Пруд Флинта! Такова убогость наших названий. Какое право имел грязный и глупый фермер, чей надел граничил с этой небесной водой и чьи берега он безжалостно оголил, дать ей свое имя? Скупец, больше любивший зеркальную поверхность доллара или блестящего цента, в которой отражалось собственное бесстыжее лицо. Который даже диких уток, севших на пруд, считал вторгшимися в его владения. Чьи пальцы превратились в кривые и жесткие длинные когти из-за долгой привычки хватать, с ловкостью гарпии. Это название не по мне. Я хожу туда не за тем, чтобы видеть или слышать о том, кто никогда не наблюдал пруд, кто никогда не купался в нем, кто никогда не любил его, кто никогда не защищал его, кто никогда не сказал о нем доброго слова и не благодарил бога за чудесное создание. Лучше бы пруд назвали в честь плавающих рыб, пернатых или четвероногих, часто бывающих на нем, полевых цветов, растущих на его берегах, или какого-нибудь дикаря, чья нить жизни тесно переплелась бы с его историей.

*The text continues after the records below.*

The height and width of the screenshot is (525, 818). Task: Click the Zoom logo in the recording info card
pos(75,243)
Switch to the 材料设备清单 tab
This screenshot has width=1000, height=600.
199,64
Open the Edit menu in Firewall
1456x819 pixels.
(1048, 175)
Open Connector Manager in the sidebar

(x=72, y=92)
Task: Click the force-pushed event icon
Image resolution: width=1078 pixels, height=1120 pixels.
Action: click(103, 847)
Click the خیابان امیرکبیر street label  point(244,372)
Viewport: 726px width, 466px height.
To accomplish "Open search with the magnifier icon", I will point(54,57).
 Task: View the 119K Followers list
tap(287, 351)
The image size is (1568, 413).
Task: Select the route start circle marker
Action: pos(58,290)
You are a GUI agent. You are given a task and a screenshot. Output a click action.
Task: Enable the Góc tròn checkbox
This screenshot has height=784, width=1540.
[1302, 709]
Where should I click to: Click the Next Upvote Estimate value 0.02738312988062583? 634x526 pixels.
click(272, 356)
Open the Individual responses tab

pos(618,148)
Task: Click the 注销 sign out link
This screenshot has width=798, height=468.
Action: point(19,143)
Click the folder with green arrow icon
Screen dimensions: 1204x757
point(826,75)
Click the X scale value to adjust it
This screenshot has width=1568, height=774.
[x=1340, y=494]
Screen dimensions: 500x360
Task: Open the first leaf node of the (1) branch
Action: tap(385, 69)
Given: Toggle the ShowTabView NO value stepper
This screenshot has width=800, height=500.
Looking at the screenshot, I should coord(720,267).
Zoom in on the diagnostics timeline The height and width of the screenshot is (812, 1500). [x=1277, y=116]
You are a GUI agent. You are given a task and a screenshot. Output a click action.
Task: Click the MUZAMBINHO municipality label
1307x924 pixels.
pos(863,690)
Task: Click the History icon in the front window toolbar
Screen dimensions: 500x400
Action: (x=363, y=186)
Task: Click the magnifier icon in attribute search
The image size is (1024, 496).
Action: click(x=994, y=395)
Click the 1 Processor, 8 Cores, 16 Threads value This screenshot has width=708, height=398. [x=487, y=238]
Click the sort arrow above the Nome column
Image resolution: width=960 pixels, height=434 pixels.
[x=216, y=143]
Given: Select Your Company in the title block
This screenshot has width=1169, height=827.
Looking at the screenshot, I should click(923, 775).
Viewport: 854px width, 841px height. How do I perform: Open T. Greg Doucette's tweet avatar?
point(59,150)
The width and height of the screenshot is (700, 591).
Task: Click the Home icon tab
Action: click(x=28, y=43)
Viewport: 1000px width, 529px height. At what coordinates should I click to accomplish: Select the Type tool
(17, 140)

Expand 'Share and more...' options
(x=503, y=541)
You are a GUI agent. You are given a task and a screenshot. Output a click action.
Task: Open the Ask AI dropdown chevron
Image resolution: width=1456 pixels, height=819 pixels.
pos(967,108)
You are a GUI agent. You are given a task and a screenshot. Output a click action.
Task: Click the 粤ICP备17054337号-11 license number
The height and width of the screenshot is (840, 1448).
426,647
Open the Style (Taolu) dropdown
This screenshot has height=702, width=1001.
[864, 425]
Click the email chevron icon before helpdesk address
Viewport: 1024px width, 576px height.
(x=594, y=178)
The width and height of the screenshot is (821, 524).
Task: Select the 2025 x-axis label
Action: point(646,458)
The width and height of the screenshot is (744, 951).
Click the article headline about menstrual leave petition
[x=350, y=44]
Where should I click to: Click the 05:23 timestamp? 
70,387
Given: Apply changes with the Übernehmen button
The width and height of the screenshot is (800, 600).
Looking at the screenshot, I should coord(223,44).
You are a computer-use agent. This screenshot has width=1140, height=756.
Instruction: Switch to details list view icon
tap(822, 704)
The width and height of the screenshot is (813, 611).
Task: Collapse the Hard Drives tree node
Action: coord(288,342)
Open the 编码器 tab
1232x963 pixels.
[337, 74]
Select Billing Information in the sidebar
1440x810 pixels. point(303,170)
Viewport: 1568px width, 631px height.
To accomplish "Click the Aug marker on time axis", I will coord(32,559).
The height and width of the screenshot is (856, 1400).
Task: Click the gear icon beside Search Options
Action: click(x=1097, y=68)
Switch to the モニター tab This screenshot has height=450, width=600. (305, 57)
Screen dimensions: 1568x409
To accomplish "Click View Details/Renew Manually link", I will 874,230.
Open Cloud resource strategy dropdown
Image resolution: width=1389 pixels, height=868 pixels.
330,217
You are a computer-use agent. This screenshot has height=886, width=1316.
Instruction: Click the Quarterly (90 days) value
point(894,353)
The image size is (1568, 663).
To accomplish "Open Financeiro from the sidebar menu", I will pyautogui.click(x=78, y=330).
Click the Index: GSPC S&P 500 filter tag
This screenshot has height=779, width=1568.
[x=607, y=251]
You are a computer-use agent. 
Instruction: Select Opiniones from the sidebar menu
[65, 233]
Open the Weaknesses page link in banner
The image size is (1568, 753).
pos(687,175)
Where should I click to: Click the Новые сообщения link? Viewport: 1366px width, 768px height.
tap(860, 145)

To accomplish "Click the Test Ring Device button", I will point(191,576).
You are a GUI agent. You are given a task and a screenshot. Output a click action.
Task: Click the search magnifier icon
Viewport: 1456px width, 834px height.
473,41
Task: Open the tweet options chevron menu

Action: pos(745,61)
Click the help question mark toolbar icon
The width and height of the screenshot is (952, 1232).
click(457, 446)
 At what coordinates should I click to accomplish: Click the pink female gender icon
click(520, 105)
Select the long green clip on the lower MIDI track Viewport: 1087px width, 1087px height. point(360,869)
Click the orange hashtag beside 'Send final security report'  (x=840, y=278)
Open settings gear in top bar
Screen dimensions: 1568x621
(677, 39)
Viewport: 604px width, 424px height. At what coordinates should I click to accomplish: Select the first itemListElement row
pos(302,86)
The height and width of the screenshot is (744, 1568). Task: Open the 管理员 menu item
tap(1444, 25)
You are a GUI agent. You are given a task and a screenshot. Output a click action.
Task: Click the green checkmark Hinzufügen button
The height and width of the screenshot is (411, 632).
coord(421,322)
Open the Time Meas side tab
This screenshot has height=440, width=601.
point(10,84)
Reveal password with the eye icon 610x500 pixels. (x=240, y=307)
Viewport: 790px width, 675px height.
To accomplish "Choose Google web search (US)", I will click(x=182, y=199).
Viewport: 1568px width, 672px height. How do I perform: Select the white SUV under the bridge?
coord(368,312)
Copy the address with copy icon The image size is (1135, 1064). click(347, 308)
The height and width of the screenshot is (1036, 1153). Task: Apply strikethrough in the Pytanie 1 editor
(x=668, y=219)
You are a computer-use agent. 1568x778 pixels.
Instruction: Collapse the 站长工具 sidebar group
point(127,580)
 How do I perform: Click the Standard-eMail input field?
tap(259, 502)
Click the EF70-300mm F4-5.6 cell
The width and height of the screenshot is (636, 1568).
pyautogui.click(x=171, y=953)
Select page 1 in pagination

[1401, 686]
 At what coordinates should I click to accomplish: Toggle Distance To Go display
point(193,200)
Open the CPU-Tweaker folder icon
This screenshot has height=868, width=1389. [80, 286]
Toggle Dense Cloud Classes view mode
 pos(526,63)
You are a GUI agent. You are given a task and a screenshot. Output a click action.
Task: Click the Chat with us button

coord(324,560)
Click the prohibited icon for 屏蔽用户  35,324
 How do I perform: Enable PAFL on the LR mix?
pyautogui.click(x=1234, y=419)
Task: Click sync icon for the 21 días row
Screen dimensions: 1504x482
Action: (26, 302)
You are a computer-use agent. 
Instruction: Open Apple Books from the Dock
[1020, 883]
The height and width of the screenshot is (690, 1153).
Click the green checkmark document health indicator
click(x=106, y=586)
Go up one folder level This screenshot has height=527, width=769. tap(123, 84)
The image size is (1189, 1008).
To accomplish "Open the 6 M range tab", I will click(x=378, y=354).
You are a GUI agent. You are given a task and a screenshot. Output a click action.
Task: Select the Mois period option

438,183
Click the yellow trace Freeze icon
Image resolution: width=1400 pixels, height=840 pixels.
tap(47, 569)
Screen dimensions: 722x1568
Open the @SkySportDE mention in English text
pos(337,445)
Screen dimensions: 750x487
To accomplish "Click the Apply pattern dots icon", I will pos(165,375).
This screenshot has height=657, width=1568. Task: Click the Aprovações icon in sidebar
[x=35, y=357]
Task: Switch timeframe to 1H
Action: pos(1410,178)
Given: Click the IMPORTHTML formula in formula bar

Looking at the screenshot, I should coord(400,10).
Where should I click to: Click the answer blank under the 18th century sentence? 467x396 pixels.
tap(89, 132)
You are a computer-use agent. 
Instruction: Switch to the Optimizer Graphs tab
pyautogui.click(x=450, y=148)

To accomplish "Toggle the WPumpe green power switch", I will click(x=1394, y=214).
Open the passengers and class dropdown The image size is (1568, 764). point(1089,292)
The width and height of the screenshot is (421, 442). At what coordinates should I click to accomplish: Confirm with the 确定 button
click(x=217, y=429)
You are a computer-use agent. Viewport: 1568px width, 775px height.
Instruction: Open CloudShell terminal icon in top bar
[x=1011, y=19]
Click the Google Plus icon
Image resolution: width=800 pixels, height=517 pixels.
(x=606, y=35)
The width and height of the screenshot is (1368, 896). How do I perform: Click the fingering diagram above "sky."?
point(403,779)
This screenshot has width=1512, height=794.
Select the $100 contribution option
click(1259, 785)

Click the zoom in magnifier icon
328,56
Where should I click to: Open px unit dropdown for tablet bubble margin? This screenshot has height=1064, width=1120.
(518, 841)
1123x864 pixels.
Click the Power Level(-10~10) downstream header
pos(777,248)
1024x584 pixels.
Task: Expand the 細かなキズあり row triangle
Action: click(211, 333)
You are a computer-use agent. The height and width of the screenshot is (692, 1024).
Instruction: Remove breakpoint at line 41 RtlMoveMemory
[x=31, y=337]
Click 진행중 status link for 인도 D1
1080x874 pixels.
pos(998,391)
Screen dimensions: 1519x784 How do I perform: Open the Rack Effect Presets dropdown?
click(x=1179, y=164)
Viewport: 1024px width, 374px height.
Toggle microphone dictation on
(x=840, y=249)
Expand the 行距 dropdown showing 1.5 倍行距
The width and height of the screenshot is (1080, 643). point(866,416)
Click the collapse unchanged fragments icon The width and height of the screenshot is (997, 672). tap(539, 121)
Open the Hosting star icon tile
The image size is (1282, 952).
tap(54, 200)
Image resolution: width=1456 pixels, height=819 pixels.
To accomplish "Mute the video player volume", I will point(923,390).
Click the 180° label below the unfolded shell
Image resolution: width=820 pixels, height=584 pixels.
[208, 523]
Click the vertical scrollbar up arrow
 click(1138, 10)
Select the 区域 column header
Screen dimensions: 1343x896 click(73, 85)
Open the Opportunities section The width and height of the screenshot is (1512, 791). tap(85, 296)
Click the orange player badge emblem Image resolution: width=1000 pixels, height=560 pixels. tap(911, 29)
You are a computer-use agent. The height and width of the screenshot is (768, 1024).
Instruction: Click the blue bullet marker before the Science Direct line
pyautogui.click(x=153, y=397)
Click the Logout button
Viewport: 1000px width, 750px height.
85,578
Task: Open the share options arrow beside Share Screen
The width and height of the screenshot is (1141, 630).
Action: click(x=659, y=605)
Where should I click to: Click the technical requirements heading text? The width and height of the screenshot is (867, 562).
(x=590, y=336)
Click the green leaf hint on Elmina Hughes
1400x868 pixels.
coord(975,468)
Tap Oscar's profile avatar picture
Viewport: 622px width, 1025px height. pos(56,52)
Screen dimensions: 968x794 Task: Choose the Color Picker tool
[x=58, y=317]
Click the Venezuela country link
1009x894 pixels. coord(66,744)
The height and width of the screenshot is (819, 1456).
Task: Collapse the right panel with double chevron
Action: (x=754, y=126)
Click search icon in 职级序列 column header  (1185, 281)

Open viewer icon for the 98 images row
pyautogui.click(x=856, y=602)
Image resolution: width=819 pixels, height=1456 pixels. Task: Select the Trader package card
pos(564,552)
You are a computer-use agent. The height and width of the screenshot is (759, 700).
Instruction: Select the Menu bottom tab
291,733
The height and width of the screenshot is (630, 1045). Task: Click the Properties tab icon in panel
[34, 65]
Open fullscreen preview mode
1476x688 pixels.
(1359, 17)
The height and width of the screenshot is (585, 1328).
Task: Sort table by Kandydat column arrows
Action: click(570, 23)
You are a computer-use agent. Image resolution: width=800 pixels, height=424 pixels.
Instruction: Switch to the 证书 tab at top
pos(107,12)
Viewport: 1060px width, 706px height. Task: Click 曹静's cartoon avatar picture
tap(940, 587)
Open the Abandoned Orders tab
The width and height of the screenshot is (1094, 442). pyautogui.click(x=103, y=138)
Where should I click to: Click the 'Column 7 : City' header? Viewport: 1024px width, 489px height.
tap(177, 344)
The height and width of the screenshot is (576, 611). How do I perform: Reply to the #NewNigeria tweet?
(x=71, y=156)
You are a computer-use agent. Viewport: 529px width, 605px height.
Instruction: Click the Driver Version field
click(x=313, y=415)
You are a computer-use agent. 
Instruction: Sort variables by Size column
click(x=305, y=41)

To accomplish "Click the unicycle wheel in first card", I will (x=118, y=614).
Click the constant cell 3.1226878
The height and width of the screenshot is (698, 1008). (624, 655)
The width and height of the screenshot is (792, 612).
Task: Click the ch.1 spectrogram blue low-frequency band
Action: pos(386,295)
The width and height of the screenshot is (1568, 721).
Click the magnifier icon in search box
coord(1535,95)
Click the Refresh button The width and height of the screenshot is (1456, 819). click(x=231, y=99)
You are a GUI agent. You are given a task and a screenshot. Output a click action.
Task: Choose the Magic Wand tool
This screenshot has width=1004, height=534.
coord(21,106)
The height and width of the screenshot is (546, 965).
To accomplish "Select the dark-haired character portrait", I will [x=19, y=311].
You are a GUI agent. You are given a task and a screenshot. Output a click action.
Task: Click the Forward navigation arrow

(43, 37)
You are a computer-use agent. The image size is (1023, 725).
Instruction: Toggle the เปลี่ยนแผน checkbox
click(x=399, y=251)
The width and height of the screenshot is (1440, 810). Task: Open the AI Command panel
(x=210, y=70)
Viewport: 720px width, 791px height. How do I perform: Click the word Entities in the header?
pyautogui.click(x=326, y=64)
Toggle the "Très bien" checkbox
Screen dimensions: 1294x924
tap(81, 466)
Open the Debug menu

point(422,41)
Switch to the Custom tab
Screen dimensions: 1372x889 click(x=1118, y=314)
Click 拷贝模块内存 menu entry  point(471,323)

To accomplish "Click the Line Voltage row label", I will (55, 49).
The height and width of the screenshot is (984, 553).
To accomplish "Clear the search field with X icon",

Но не в честь того, кто не мог предъявить на него никаких прав, кроме купчей, данной соседом-единомышленником или местной властью. Того, кто заботился лишь о денежной стоимости, чье присутствие стало проклятием для всего берега. Кто истощил землю вокруг и желал бы истощить его воды, кто сожалел, что это не покос и не клюквенная поляна, кто осушил бы его и продал донный ил – здесь не было ничего, дающего прибыток. Пруд не вращал его мельницу, а пейзажи для любования он не считал привилегией.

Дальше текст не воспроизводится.